Written task → Scale the coordinates in the answers by 1.9 for the rows between the line holding "At what coordinates" and the line holding "click(x=115, y=9)", inclusive, rounding each result to a whole number with halves going up. Reproduce all of those lines, requests included, and leave every number in the requests and their formats unchanged.

Supplied material →

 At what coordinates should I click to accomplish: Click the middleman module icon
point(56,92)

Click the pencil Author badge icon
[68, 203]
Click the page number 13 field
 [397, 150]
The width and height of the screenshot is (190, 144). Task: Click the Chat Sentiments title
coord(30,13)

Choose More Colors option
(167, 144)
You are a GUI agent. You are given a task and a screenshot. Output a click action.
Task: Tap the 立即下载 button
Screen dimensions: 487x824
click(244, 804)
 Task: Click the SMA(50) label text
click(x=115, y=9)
==
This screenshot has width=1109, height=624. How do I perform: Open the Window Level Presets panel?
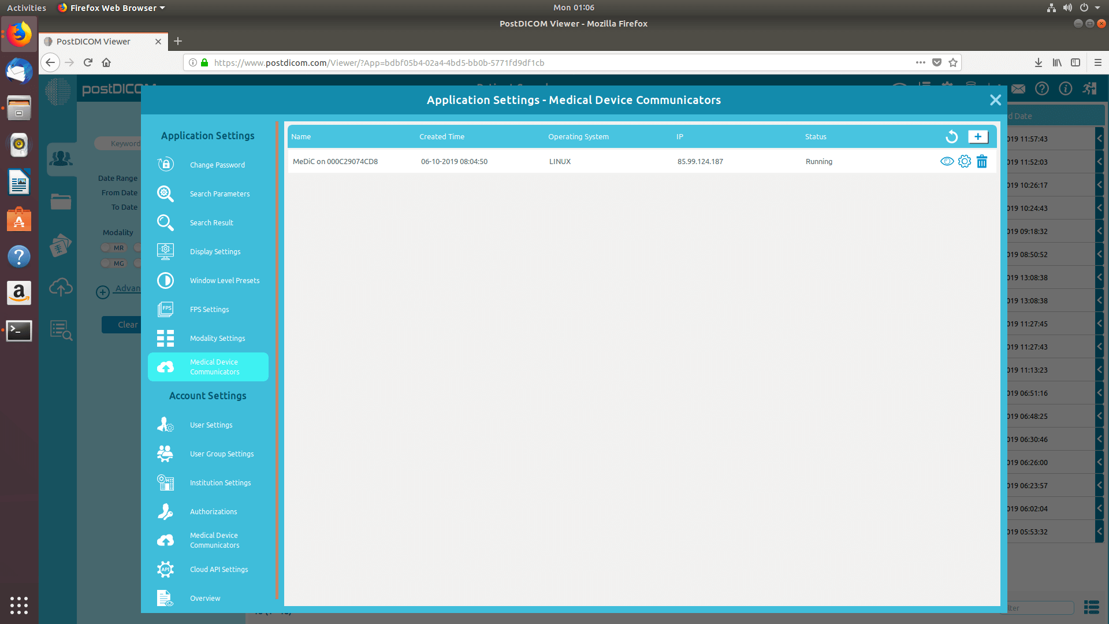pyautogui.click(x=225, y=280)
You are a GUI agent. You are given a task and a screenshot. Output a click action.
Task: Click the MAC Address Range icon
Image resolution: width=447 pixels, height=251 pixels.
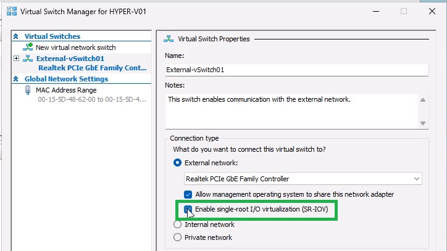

Task solution →
 At what coordinates should I click to accomplish: Click the middleman module icon
point(106,175)

Click the pencil Author badge icon
[129, 386]
Click the page number 13 field
 [754, 285]
The width and height of the screenshot is (190, 144). Task: Click the Chat Sentiments title
coord(57,25)

Choose More Colors option
(317, 274)
You are a GUI agent. You are given a task and a screenshot. Output a click action.
Task: Tap the 立即下载 button
Screen dimensions: 487x824
click(464, 1528)
 Task: Click the SMA(50) label text
click(x=219, y=17)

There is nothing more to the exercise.